Click-target material:
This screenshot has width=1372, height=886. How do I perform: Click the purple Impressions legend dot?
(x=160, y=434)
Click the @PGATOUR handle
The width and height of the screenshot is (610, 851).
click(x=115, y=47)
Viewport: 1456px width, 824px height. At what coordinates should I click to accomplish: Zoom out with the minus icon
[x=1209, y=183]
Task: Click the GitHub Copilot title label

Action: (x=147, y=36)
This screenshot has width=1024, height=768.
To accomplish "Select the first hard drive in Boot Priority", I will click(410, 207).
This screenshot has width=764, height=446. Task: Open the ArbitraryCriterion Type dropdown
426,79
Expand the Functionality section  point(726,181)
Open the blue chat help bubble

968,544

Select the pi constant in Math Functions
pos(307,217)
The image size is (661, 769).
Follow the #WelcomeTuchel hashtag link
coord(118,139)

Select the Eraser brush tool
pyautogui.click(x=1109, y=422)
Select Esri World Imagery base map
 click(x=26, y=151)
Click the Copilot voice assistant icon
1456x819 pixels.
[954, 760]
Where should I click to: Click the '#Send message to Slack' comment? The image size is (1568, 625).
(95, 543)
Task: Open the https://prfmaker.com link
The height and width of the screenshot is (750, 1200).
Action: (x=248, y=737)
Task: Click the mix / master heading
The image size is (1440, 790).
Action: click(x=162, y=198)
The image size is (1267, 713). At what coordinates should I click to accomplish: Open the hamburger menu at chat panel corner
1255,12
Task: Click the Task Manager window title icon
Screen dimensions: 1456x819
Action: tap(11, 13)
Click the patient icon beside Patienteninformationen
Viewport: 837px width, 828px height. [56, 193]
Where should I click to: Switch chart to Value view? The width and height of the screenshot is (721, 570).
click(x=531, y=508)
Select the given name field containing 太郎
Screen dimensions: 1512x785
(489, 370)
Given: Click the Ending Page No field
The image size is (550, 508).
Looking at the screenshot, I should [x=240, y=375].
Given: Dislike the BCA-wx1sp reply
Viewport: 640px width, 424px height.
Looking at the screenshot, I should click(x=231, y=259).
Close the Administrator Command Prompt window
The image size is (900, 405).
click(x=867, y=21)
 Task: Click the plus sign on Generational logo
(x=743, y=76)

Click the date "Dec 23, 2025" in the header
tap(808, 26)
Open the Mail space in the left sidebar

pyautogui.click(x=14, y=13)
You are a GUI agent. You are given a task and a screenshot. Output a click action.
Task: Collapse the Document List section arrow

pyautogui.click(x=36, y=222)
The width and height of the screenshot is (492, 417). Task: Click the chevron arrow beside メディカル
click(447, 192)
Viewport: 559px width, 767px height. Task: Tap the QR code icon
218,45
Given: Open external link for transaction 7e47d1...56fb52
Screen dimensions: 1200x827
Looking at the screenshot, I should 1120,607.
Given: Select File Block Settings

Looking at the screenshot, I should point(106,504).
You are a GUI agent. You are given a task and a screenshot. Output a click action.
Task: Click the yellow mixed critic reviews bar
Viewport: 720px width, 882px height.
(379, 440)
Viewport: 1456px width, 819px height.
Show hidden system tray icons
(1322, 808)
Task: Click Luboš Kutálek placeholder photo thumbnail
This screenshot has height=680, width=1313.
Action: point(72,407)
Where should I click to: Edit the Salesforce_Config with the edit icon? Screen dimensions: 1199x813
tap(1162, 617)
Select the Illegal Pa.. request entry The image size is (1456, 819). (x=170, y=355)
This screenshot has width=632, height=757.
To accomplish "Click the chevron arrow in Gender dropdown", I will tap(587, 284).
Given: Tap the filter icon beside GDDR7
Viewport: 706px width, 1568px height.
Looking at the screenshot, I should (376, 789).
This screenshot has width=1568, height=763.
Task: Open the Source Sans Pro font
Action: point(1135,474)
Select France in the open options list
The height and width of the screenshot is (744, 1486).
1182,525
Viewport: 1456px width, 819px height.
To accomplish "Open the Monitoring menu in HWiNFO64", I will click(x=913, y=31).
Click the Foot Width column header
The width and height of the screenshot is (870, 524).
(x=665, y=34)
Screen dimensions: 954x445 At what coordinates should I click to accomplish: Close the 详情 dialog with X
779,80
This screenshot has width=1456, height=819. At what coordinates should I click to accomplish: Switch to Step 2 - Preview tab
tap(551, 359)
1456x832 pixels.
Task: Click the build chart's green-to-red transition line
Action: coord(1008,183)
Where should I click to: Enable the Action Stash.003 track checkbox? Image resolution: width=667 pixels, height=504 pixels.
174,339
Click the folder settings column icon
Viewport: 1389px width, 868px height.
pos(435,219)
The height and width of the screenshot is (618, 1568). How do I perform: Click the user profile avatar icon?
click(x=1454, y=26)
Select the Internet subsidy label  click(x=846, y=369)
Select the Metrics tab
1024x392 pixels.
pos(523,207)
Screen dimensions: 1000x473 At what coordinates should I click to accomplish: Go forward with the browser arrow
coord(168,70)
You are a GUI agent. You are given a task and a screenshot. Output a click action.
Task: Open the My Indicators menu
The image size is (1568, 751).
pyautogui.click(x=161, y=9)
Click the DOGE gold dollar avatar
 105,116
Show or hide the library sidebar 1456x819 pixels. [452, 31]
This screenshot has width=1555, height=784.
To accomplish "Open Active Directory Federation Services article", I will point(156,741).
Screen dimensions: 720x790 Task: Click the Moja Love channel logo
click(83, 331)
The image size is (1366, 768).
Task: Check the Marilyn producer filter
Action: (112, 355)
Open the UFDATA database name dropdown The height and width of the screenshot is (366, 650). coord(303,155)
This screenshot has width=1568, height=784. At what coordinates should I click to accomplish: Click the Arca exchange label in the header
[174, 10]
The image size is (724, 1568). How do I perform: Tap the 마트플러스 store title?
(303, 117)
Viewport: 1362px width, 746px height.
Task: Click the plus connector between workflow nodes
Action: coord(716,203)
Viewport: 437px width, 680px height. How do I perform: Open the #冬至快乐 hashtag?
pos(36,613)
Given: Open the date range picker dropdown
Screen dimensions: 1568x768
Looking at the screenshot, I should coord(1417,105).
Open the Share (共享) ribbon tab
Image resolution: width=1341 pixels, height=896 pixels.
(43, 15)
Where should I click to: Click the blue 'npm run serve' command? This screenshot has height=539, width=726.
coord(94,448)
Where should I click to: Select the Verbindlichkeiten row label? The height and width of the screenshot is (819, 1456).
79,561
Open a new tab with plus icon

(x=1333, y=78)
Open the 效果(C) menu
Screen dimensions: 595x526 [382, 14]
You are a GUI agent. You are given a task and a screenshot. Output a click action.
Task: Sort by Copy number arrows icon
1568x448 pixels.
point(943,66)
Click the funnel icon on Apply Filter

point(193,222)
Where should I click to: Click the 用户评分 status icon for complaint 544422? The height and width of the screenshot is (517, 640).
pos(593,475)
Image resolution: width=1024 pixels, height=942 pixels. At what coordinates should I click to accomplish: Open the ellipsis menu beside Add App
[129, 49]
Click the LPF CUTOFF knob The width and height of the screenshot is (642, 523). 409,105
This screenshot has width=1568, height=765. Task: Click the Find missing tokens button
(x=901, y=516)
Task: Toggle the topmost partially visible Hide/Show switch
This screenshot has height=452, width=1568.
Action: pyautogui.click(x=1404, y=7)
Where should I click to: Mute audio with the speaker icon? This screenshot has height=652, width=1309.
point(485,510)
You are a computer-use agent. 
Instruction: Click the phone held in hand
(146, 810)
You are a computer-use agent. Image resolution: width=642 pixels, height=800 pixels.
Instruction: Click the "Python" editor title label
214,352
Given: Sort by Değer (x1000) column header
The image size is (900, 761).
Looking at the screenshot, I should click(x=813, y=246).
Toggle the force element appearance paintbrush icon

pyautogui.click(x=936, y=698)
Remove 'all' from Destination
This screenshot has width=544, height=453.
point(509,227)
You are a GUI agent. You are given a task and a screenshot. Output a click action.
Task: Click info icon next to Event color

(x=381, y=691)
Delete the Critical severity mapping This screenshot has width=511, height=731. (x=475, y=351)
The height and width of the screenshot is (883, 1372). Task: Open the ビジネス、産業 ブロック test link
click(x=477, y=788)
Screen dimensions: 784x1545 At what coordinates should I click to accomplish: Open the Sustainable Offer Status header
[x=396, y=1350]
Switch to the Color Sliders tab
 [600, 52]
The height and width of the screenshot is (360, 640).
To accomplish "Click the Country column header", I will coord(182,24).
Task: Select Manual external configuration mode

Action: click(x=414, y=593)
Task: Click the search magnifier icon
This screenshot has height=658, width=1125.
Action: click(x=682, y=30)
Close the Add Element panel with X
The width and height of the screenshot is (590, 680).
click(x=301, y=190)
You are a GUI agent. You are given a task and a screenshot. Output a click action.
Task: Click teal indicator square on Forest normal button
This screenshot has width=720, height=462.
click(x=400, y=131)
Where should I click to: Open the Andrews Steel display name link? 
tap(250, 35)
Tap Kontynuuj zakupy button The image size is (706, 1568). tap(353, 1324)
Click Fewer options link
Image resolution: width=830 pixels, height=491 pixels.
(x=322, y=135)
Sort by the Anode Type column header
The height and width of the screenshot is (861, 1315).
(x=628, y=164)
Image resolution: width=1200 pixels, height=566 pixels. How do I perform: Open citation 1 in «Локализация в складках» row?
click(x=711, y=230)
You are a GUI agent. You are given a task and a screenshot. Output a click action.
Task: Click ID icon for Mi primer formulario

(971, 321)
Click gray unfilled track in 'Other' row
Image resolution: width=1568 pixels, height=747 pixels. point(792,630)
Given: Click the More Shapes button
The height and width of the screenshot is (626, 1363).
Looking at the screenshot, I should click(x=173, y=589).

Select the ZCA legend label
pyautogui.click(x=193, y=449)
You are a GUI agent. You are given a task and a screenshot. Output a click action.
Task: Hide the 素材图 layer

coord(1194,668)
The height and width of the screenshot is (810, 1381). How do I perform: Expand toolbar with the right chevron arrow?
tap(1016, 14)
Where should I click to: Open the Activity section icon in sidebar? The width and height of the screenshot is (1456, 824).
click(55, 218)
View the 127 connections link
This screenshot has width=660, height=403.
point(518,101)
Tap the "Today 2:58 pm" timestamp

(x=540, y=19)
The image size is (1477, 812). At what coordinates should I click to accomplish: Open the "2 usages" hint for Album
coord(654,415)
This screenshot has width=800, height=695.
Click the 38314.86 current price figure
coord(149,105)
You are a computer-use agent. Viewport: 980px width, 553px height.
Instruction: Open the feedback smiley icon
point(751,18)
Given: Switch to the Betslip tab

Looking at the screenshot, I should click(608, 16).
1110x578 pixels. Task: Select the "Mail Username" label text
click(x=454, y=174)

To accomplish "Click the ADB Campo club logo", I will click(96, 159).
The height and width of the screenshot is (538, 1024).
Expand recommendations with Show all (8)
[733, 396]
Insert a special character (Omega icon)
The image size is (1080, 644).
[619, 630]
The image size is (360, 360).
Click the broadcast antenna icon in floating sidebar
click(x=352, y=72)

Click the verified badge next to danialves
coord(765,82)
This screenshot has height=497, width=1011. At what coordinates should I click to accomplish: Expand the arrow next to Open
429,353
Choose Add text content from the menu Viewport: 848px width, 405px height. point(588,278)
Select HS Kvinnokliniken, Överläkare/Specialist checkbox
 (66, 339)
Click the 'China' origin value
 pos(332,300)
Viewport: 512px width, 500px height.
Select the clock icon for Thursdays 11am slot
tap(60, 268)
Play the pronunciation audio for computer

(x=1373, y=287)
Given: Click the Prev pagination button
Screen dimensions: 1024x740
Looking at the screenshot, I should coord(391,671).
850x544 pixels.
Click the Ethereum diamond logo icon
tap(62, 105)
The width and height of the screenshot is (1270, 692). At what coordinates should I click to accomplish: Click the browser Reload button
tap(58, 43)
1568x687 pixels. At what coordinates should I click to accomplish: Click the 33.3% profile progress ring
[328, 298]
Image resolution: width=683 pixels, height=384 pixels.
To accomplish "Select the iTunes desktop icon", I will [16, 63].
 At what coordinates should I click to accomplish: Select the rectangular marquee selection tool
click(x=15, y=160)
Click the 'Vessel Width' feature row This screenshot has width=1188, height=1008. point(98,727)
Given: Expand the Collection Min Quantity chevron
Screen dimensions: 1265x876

- DO THIS -
Output the material above word for word, from the line containing "850x544 pixels." through the end of the material.

- ANSWER TO THIS PROBLEM -
850x544 pixels.
Click the Ethereum diamond logo icon
tap(62, 105)
The width and height of the screenshot is (1270, 692). At what coordinates should I click to accomplish: Click the browser Reload button
tap(58, 43)
1568x687 pixels. At what coordinates should I click to accomplish: Click the 33.3% profile progress ring
[328, 298]
Image resolution: width=683 pixels, height=384 pixels.
To accomplish "Select the iTunes desktop icon", I will [16, 63].
 At what coordinates should I click to accomplish: Select the rectangular marquee selection tool
click(x=15, y=160)
Click the 'Vessel Width' feature row This screenshot has width=1188, height=1008. point(98,727)
Given: Expand the Collection Min Quantity chevron
Screen dimensions: 1265x876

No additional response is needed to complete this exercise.